Later, finding himself in revolutionary France, he penned The Rights of Man in reply to Edmund Burke’s scathing attack on the foundations of the French Revolution. In it he demolished the justification for government based on privilege and tradition, and posited in its place government based on rights shared by everyone. He was eventually made a citizen of France as well as a deputy to the National Assembly. As the revolution descended into terror, Paine stood as a singular voice of moderation and reason (to the point of being nearly the last opponent of the execution of Louis XVI), a position that would get him thrown in prison for 10 months (as President, Washington apparently did little or nothing to get him released) and nearly cost him his head. It was here that he wrote the bulk of his last important and most controversial work, The Age of Reason, a public testament to his belief in God, but also about his disbelief in the unreasonable and often cruel dogmas of established religion. If his leveling democracy wasn’t bad enough for many, The Age of Reason was the icing on the cake. Indeed, down into the 20th century this work has given Paine the undeserved reputation of being, as Theodore Roosevelt called him, “a filthy little atheist.”

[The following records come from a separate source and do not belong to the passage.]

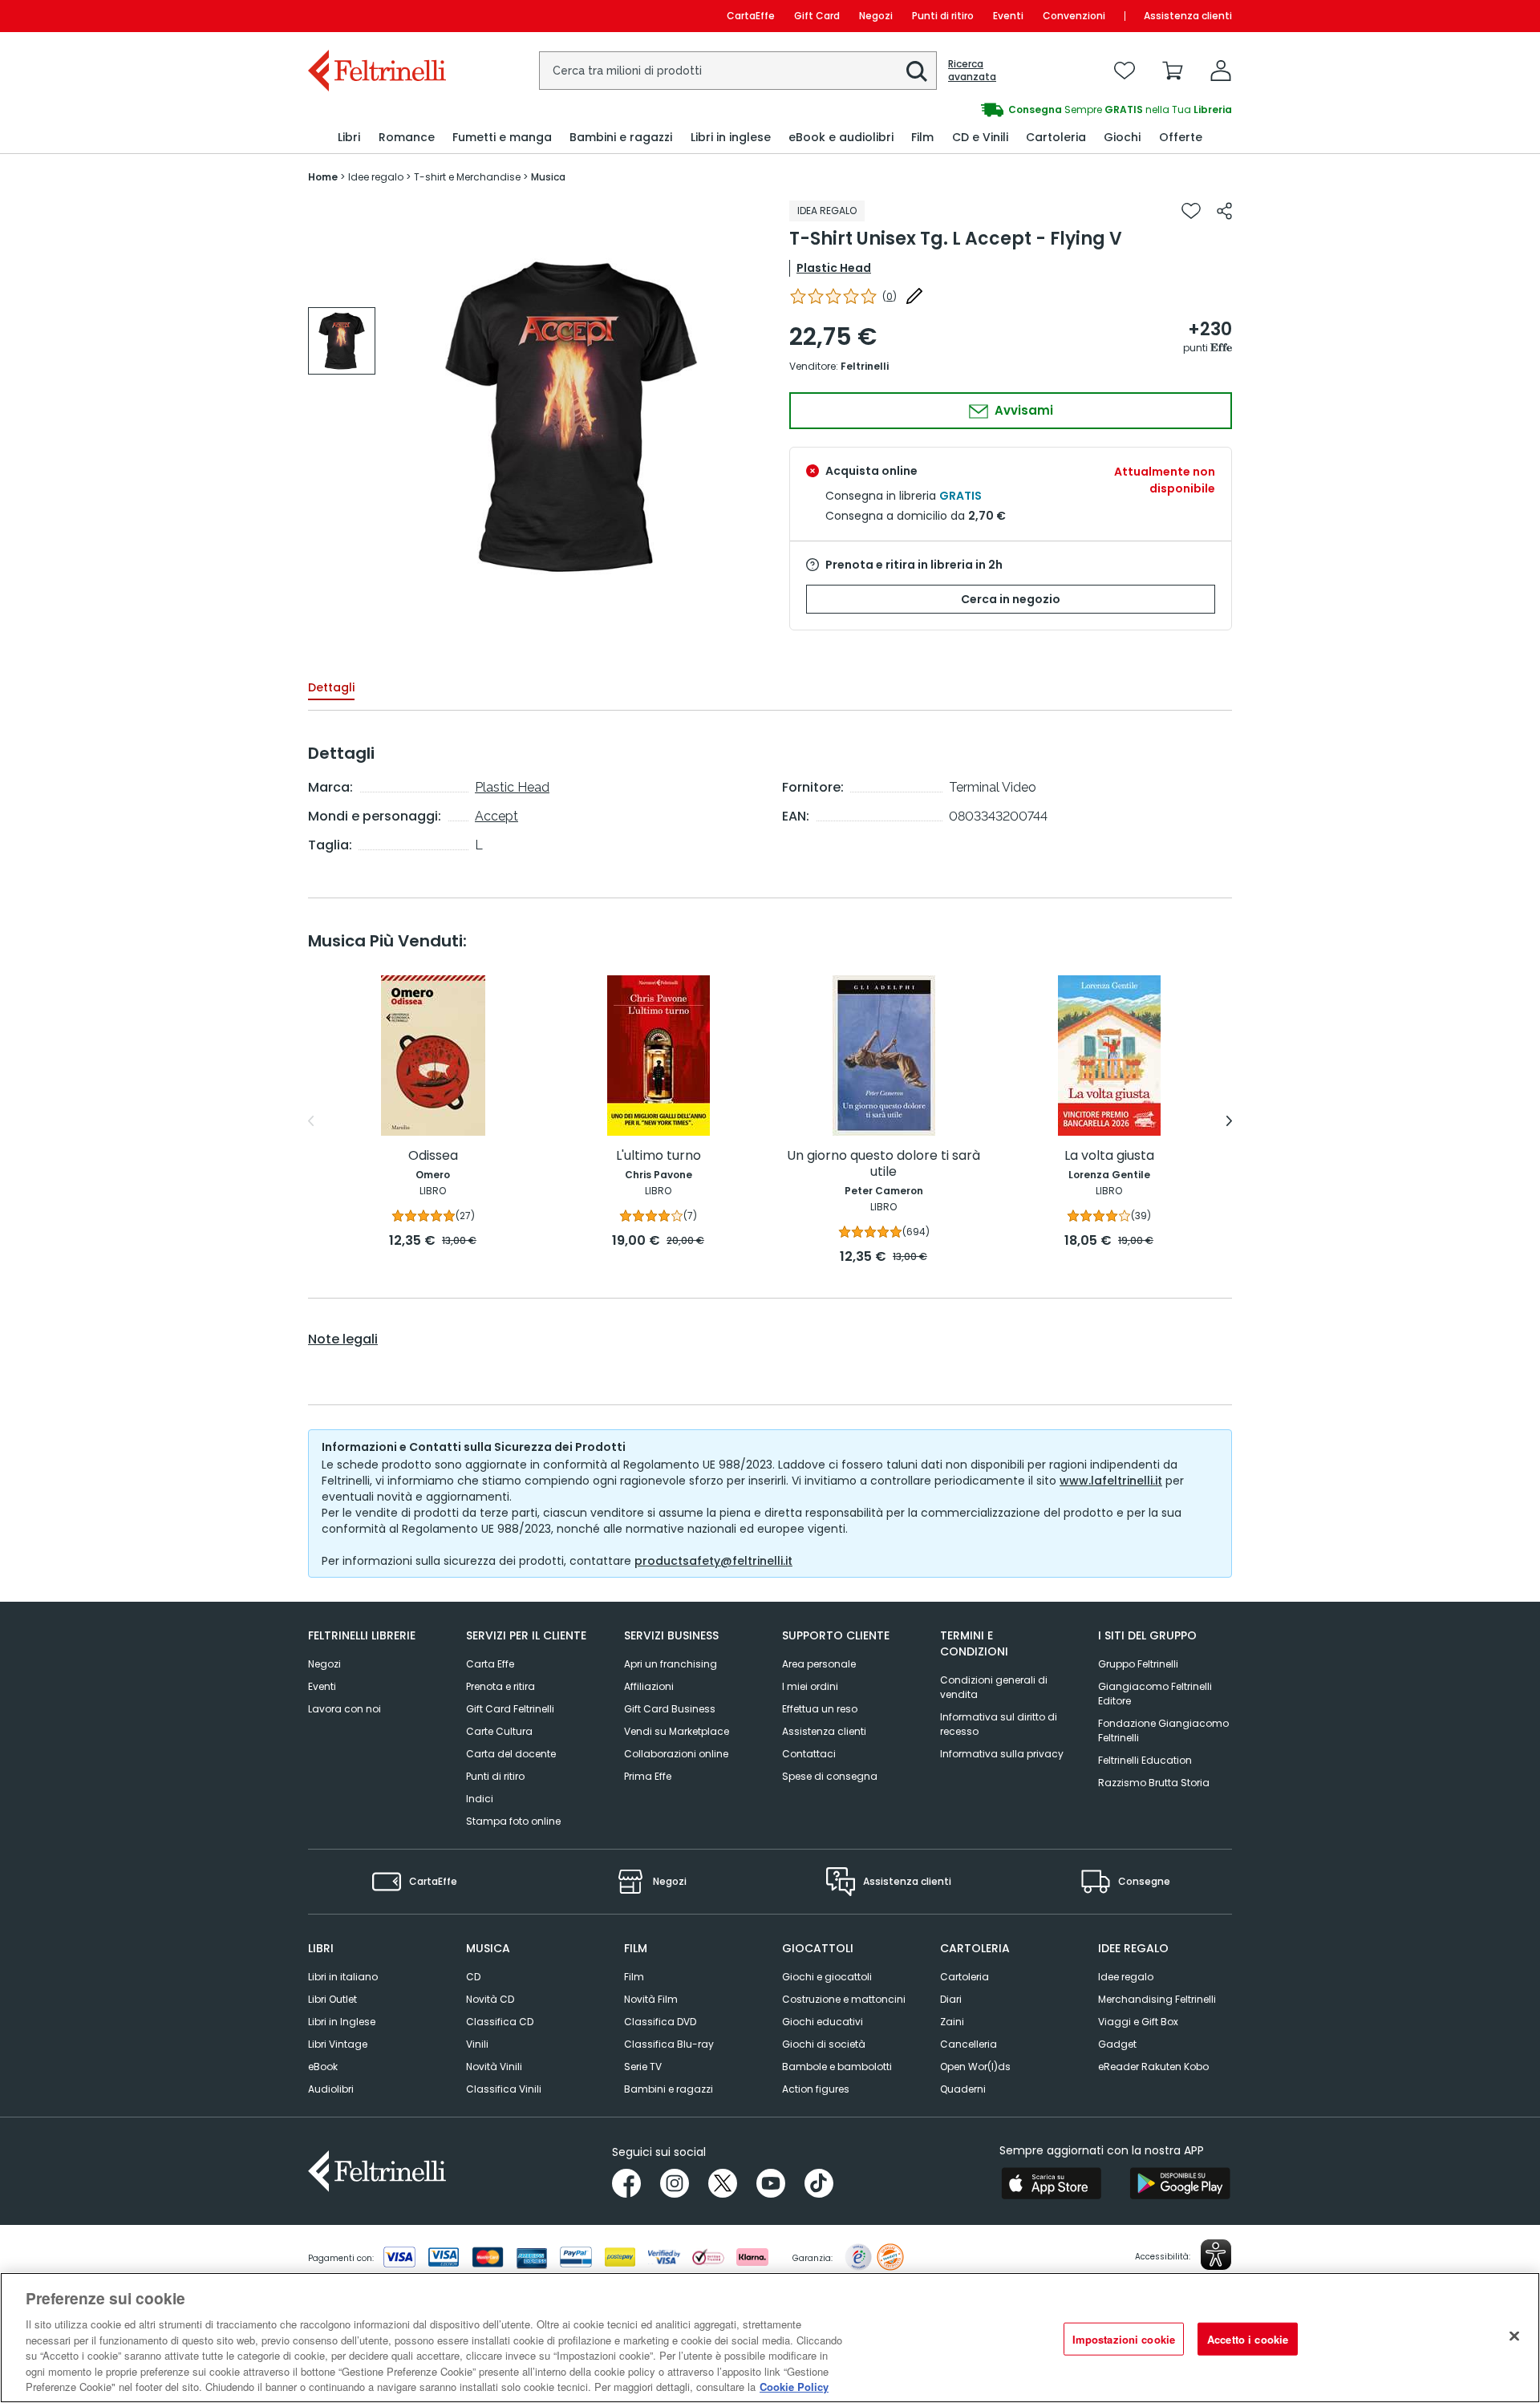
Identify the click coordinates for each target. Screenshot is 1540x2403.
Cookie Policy (794, 2386)
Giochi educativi (822, 2021)
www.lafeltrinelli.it (1111, 1481)
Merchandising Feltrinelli (1157, 1999)
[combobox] (738, 70)
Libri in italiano (343, 1977)
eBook (323, 2066)
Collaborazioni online (676, 1754)
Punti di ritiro (943, 15)
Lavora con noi (344, 1709)
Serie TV (643, 2066)
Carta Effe (490, 1664)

Paine spent his last years a bitter and disillusioned man, and with good reason. In the United States federalists such as Hamilton, Jay, and Washington were arguing against mass democracy, instead preferring to keep government, in the words of John Adams, in the hands of “the rich, the well born, and the able” (no wonder Washington thought Paine irresponsible!). Independence was one thing, but letting the little people have a say in their government was quite another. In France the revolution that had spawned liberty, equality, and fraternity was quickly heading toward the dictatorship of Bonaparte.
That Paine’s work was and is dangerously radical to monarchs, aristocrats, and all brands of tyrants goes without saying. Calling him an irresponsible fool, however, is simply unfounded, unless Lukacs considers consistent and public intellectual honesty foolish.